Activity-dependent Plasticity - Mechanisms Involved

Mechanisms Involved

There are a variety of mechanisms in place and being discovered from activity-dependent plasticity that work together to help the brain overcome problems and better adapt to functions. These include LTP, long-term depression (LTD), synaptic elimination, neurogenesis, and synaptogenesis. The mechanisms of activity-dependent plasticity result in membrane depolarization and calcium influx, which in turn trigger cellular changes that affect synaptic connections and gene transcription. In essence, neuronal activity helps to regulate gene expression for dendritic branching and synapse development while mutations in activity-dependent transcription-related genes can lead to neurological disorders. Each of the studies’ findings aims to help proper development of the brain while improving a wide variety of tasks such as speech, movement, comprehension, and memory. More so, the findings better explain the development induced by plasticity.
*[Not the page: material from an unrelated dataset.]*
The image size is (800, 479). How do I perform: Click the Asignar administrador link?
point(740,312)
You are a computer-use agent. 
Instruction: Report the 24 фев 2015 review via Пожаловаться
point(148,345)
It is known that during postnatal life a critical step to nervous system development is synapse elimination. The changes in synaptic connections and strength are results from LTP and LTD and are strongly regulated by the release of brain-derived neurotrophic factor (BDNF), an activity-dependent synapse-development protein. In addition to BDNF, Nogo-66 receptors, and more specifically NgR1, are also involved in the development and regulation of neuronal structure. Damage to this receptor leads to pointless LTP and attenuation of LTD. Both situations imply that NgR1 is a regulator of synaptic plasticity. From experiments, it has been found that stimulation inducing LTD leads to a reduction in synaptic strength and loss of connections but, when coupled simultaneously with low-frequency stimulation, helps the restructuring of synaptic contacts. The implications of this finding include helping people with receptor damage and providing insight into the mechanism behind LTP.
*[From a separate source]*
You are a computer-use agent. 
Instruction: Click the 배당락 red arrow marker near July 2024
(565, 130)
Another mechanism that gives rise to activity-dependent plasticity includes the excitatory corticostriatal pathway that allows for the storage of adaptive motor behaviors. This pathway is also capable of adhering to long-lasting synaptic changes. The change in synaptic strength is responsible for motor learning and is dependent on the simultaneous activation of glutamatergic corticostriatal and dopaminergic nigrostriatal pathways. These are the very pathways that are affected in Parkinson's disease and the degeneration of synapses within this disorder may be responsible for the loss of cognitive abilities. Therefore, the impairment of DA/ACh-dependent learning can lead to the storage of inessential memories.